A short while ago, I sat with one of my most trusted advisers regarding some choices I had in front of me.
The one comment he offered up and that has truly resonated with me is that I now work for a pay check.
I spend my time working to get paid.
In the past, I spent my time exploring opportunities that hopefully would create income.
There is a huge difference in these paradigms.
The weekly or bi-weekly paycheck has some really attractive and distinct advantages.
You put in the time,you get paid!
Simple!
You are expected to perform certain tasks and duties and you are compensated in kind.
If you are good at this and continue to fill the check writers needs the money keeps coming.
It's something one can certainly count on and get used to.
This whole paycheck thing is a totally new and unique existence for me.
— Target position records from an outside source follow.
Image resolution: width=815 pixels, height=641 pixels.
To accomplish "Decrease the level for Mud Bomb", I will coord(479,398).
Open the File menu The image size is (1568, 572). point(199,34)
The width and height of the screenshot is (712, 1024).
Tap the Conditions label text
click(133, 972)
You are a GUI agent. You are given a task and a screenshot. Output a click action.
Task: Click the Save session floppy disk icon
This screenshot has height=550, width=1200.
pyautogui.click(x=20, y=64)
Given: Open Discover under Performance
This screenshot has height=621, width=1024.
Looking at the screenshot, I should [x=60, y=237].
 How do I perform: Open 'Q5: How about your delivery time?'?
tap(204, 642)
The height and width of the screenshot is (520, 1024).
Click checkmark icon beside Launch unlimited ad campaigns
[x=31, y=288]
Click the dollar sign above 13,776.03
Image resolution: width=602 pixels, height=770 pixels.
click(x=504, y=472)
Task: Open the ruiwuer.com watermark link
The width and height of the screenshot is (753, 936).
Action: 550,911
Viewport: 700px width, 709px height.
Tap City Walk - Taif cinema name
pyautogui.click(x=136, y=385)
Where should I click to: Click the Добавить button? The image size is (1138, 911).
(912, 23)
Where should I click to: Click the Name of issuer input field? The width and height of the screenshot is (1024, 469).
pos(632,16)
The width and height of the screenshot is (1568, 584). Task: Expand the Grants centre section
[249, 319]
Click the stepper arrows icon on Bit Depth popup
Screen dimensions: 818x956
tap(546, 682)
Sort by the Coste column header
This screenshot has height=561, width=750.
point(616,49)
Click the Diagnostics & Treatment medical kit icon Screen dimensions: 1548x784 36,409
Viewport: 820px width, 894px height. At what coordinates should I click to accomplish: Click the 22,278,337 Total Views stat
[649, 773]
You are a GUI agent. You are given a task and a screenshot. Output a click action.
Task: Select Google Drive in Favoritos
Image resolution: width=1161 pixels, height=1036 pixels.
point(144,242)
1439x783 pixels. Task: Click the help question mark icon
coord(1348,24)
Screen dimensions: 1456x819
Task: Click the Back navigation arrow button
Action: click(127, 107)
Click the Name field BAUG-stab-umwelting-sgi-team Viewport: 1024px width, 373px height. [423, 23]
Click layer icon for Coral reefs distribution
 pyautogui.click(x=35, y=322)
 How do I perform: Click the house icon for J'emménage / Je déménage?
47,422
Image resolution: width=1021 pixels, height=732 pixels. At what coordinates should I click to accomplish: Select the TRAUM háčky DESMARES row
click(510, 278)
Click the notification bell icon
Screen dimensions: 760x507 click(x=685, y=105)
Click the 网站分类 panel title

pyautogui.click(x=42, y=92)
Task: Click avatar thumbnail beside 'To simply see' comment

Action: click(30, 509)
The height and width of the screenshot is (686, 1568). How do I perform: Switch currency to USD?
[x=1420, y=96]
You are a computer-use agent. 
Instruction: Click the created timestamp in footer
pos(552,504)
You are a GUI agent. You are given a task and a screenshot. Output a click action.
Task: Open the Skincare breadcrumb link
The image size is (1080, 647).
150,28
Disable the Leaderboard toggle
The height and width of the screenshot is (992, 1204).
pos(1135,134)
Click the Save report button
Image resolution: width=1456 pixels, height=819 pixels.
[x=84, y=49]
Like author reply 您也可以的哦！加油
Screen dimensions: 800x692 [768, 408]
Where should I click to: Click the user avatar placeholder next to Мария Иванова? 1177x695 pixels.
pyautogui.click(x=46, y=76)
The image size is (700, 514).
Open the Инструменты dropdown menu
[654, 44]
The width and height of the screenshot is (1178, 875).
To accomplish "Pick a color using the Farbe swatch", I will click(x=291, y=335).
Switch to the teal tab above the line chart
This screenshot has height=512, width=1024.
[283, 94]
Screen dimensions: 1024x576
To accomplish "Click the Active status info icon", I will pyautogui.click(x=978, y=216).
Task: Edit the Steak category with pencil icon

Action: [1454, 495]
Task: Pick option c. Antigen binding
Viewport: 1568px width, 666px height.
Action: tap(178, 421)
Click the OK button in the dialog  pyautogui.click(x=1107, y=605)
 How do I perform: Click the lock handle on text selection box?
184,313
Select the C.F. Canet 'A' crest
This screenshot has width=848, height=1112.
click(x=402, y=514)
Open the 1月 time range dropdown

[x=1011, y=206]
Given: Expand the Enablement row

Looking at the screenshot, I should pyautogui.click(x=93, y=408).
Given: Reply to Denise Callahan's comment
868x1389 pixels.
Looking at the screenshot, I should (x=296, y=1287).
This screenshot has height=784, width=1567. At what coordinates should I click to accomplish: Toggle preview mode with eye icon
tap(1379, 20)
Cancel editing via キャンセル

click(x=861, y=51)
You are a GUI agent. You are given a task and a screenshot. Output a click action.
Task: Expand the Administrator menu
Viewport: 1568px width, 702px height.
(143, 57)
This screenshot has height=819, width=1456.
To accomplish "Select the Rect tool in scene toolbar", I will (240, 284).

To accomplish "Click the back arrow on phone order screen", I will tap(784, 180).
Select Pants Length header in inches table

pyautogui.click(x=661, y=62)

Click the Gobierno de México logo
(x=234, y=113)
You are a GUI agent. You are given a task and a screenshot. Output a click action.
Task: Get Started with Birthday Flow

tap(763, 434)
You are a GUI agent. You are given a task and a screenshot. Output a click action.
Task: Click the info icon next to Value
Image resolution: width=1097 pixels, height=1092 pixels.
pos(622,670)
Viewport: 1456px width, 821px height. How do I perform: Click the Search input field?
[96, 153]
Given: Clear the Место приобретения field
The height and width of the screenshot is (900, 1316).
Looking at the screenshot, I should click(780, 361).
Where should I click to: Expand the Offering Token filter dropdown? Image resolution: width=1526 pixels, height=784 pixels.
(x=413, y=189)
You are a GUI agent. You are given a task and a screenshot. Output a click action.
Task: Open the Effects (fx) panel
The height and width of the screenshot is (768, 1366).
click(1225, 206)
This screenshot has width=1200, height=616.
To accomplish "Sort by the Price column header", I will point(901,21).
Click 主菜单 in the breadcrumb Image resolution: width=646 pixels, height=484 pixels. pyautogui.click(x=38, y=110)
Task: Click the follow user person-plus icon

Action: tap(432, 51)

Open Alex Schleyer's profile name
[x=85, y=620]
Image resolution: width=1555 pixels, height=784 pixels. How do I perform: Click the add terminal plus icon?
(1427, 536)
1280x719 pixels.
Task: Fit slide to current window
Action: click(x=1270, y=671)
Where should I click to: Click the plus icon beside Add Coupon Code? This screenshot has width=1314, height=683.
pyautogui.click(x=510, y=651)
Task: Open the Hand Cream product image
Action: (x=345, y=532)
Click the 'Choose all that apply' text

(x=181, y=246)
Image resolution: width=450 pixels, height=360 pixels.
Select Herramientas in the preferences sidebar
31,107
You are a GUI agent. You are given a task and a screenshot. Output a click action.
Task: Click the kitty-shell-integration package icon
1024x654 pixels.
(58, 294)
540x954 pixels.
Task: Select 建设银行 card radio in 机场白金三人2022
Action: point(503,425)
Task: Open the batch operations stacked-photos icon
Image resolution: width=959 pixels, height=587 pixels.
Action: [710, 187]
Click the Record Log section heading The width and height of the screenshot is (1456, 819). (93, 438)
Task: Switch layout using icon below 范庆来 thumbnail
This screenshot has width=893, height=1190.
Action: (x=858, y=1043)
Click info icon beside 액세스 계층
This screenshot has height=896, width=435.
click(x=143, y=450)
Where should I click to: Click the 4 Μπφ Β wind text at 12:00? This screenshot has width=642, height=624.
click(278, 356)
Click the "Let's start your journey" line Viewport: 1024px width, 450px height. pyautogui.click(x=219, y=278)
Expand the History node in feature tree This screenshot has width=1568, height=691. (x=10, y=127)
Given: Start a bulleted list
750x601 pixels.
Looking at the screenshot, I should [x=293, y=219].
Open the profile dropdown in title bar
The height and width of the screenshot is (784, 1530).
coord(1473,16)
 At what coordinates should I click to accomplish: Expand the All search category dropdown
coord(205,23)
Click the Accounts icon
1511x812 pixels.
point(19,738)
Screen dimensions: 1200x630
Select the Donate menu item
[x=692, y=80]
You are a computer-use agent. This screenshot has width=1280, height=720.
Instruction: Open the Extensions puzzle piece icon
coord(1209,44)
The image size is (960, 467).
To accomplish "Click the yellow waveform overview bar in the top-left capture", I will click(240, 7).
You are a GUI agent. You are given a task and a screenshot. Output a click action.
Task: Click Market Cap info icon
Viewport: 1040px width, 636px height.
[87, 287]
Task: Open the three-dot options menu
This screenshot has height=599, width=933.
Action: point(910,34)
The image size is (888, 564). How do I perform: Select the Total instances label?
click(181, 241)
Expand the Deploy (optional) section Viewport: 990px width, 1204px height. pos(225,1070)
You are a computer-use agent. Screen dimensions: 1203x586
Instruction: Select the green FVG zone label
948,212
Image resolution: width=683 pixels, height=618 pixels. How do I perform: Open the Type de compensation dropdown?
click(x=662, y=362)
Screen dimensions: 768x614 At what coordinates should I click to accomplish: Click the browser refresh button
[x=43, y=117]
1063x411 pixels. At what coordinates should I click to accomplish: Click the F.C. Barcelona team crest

I have not seen a pay check since Ronald Reagan was elected president.
The first time!
Not that I can't get used to it!
And this whole direct deposit thing is really cool. You go to sleep with no money and the next day you look at your bank accounts and you're rich again.
What a country!
Still there is that part of me that feels limited by this process.
Not just financially, but creatively and energetically.
I do my job enthusiastically.
I don't day dream, text or spend my time watching You Tube videos.
When I am working, my employer has my undivided attention.
Obviously, this means that I am not spending that time doing what is important or of interest to me.
This is the ultimate price I pay for that paycheck.
My stubborn side is unwilling to let go of my need to express my entrepreneurial spirit.
Still there are just so many hours in a day.
Here in lies my frustration and dilemma.
Money is an evil necessity.
Equally necessary is being comfortable with the guy I see in the mirror when I shave.
Yes....even guys with beards shave from time to time!